I’ve noticed as of late every time someone talks about having some humility and even civility towards the other side someone has to bring up slavery or Jim Crow. This “concern” is always a tell, in that it shows that the person bringing up this concern is afraid of the other side. They have already surmised that they are akin to an appeaser for slavery or Jim Crow. Of course, there were people who offered peans to civility that did support unjust structures like slavery. But for the most part, the political differences we have today are not equivalent to a century ago. There are differences, but I don't think they are irreconcilable. If the difference we face are truly irreconcilable, then our nation is in worst shape than we think.
Humility says that I don't have all the answers. I'm not the gatekeeper of all wisdom and knowledge. It also says that I need other people in order to really be complete. This is the opposite of what we see so often on social media where we become guardians of whatever position we hold. When I think back on all the videos I've seen on TikTok there is a lot of shouting of positions and we might think we are welcoming people, but I do wonder: is it really about people?

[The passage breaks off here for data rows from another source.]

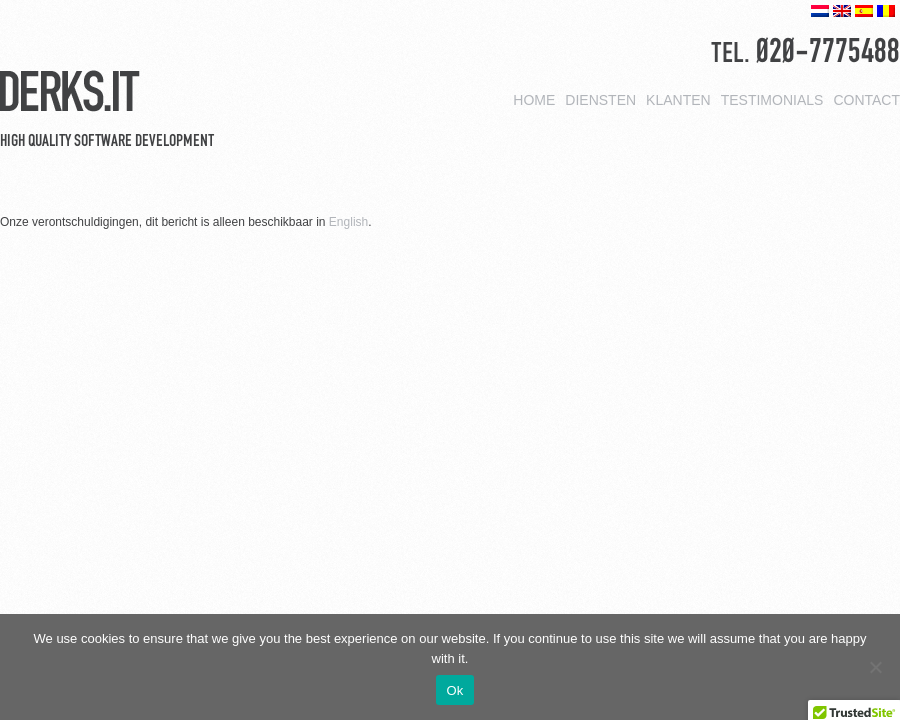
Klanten (678, 98)
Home (534, 98)
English (348, 222)
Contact (866, 98)
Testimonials (772, 98)
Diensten (600, 98)
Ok (454, 690)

Do we care about people, not just the ones that agree with us, but those people who don't agree with us? Do we see them as someone created by God even if they hold opinions and beliefs that I oppose? I don't think this is the fault of social media, but I do think that what social media makes it easy for us is to flatten our experiences. We can have fulfilling social media experiences, but if we want something that is more flat, then social media makes it easy. And far too many of us want flat experiences, where anything that is different from us is not seen in its complexity, but in a flat and one-dimensional way.
In many cases, our ideology, be it liberal or conservative is what grounds us these days, not theology. We might talk about God, but whether it’s progressive clergy on TikTok or thebros on Twitter, what matters is our ideology. People don't matter, except in being in service to a larger ideology.
But in doing that, I wonder if we lose sight of humanity in all of its quirkiness and brokenness. When we lose sight of messy humans that don't fit neatly into the boxes we've created to sort people into this place or that place I wonder if we also lose sight of grace as well.
I have another interview that is sure to upset some people. Paul VanderKlay is a Christian Reformed minister that has some intriguing insights on LGBTQ issues. While I'm pretty sure we disagree on some key points concerning LGBTQ roles in the church, he also seems to have a spirit about him that is ready and willing to enter into dialogue with people he might not agree with. His charity, curiosity, and humility make him someone I want to be in conversation. But I also know there are those who will dismiss him because he is not considered affirming and some will say he isn't "safe." And maybe not everyone should seek to be in conversation with people they don't see eye to eye on issues.
But I think our culture and our faith is the poorer if we don't at least try to engage. As a happily married gay man, I'm not changing my viewpoint, but I do want to understand and I do want to be graceful to others.
Our world is in need of God's grace. I can only hope to be a witness to that grace that so many of us desire.